Ministry of Trade, Investment and Enterprise of the Sakha Republic (Yakutia) Министерство предпринимательства, торговли и туризма Республики Саха (Якутия)
- Emblem of the Sakha Republic (Yakutia)

Agency overview
- Jurisdiction: Government of the Sakha Republic
- Employees: 280
- Agency executive: Irina Vysokikh, Minister;
- Website: minpred.sakha.gov.ru

= Ministry of Trade, Investment and Enterprise (Sakha Republic) =

The Ministry of Trade, Investment and Enterprise of the Sakha Republic (Yakutia) (Министерство предпринимательства, торговли и туризма Республики Саха (Якутия)) is a regional government regulator and policy maker in the Sakha Republic, Russia.
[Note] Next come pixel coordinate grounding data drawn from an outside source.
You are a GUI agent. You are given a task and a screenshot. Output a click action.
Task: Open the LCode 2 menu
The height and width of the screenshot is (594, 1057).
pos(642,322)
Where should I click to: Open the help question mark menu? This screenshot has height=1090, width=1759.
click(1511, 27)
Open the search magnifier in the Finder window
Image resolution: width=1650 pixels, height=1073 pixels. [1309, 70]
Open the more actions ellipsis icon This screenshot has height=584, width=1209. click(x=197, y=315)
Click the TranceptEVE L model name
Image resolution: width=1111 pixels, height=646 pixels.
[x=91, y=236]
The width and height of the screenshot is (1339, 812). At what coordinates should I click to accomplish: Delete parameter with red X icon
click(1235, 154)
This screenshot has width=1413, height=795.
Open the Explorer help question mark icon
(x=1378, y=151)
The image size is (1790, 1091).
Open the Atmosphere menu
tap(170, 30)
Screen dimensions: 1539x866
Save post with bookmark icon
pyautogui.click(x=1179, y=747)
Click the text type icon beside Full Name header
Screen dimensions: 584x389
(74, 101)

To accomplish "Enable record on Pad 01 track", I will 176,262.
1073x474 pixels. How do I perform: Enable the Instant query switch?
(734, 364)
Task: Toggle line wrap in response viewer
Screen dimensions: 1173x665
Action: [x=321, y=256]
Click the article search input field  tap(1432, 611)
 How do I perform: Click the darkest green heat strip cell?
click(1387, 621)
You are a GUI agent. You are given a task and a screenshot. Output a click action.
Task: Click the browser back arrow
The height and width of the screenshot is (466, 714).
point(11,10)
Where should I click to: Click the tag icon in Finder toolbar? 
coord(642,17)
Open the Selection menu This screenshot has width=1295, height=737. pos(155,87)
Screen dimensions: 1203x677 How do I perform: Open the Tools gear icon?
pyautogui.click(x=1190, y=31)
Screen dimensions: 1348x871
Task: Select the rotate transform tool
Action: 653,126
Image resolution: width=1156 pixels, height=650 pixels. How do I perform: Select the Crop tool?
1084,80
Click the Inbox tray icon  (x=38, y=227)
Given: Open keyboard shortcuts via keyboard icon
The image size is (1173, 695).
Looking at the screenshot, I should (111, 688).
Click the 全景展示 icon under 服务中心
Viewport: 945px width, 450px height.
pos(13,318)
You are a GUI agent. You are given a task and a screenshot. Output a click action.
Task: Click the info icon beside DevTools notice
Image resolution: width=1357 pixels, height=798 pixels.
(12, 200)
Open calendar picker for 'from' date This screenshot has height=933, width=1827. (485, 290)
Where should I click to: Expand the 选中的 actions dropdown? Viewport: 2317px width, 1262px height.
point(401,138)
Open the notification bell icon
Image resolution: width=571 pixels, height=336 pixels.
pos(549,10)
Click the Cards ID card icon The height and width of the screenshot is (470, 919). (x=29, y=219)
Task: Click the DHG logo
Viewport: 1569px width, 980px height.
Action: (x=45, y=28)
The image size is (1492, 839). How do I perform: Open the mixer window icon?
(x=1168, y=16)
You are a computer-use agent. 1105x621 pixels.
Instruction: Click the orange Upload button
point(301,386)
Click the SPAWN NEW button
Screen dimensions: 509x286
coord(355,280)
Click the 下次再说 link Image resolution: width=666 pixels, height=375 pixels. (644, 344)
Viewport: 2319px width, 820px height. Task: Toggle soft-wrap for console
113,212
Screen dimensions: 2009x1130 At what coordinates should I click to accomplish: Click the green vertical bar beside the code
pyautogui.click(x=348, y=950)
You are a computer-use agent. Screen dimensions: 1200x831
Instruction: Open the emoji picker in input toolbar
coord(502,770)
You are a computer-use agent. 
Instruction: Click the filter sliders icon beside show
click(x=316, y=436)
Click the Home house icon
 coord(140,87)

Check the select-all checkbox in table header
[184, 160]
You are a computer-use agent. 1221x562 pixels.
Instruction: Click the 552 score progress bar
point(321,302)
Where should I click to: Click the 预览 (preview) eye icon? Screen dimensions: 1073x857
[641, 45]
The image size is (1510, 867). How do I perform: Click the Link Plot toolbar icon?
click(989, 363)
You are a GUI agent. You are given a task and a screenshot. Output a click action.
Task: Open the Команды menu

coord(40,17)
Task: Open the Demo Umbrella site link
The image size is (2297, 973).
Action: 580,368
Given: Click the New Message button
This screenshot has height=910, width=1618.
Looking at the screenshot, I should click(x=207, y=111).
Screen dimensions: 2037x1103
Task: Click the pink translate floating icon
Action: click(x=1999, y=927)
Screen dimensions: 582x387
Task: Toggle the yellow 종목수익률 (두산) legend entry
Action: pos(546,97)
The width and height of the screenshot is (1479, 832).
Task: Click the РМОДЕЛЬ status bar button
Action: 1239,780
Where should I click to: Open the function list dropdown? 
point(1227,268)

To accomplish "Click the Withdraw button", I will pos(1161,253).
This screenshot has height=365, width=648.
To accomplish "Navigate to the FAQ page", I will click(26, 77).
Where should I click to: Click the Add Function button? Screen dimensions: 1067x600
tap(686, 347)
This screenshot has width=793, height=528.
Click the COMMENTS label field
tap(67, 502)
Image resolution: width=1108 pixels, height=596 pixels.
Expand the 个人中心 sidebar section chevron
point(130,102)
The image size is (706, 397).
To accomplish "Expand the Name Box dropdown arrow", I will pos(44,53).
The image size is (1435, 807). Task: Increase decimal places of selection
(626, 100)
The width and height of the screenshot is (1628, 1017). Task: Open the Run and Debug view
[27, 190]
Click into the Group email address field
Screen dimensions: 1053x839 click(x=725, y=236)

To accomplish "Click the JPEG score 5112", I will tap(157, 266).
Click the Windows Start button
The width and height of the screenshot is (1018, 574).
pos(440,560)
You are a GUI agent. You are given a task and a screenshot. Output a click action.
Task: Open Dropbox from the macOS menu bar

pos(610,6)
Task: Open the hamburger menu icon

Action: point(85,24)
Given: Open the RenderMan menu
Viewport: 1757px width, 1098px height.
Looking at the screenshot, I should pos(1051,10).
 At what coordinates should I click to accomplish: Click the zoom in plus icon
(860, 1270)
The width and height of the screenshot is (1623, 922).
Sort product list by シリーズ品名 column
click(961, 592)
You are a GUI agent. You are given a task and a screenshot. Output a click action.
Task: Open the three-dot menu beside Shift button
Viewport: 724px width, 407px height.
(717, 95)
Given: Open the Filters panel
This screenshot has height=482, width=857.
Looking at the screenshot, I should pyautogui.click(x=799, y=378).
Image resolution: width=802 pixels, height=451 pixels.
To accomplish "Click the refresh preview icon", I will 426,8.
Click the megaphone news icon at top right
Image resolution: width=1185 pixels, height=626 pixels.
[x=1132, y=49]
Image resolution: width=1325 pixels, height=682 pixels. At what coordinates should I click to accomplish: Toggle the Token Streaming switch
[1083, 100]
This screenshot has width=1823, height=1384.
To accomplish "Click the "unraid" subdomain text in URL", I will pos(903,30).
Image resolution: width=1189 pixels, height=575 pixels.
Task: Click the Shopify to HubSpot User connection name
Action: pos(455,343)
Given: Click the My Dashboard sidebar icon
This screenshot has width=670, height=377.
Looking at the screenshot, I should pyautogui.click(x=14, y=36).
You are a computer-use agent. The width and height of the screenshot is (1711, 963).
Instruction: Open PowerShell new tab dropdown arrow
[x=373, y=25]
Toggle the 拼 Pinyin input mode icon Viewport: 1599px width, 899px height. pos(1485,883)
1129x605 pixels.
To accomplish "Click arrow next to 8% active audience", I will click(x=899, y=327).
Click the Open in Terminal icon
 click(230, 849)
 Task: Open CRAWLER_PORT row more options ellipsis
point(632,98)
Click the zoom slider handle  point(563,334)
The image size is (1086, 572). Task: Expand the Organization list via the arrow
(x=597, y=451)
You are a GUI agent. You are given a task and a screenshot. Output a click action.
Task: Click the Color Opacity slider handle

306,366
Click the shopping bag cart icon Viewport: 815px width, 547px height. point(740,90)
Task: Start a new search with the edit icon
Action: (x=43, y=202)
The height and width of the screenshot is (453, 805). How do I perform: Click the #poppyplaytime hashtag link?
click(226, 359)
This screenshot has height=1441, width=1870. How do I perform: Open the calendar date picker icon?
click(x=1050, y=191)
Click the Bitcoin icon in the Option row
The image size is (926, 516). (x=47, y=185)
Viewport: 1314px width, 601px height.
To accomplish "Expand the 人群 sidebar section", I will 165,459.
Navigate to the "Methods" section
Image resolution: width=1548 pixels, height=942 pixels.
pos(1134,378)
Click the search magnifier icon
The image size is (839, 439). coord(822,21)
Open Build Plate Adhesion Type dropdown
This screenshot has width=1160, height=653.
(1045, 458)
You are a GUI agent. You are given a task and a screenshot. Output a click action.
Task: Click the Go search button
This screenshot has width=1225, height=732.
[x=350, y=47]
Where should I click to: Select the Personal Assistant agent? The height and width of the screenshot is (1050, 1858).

It is responsible for regulating and forming policies related to socioeconomic and business development in the Sakha Republic.

== History ==
The Ministry was established by the Government of the Sakha Republic in December 2016 as key economic modernization regulator and policy maker focused on increasing trade activity with Asia-Pacific and investment in all sectors of economy with particular emphasis on digitization, innovation, renewable energy, sustainable resource development and transport infrastructure. In January 2017, the Head of the Sakha Republic at the time, Yegor Borisov, appointed Anton Safronov to lead this newly-established Ministry.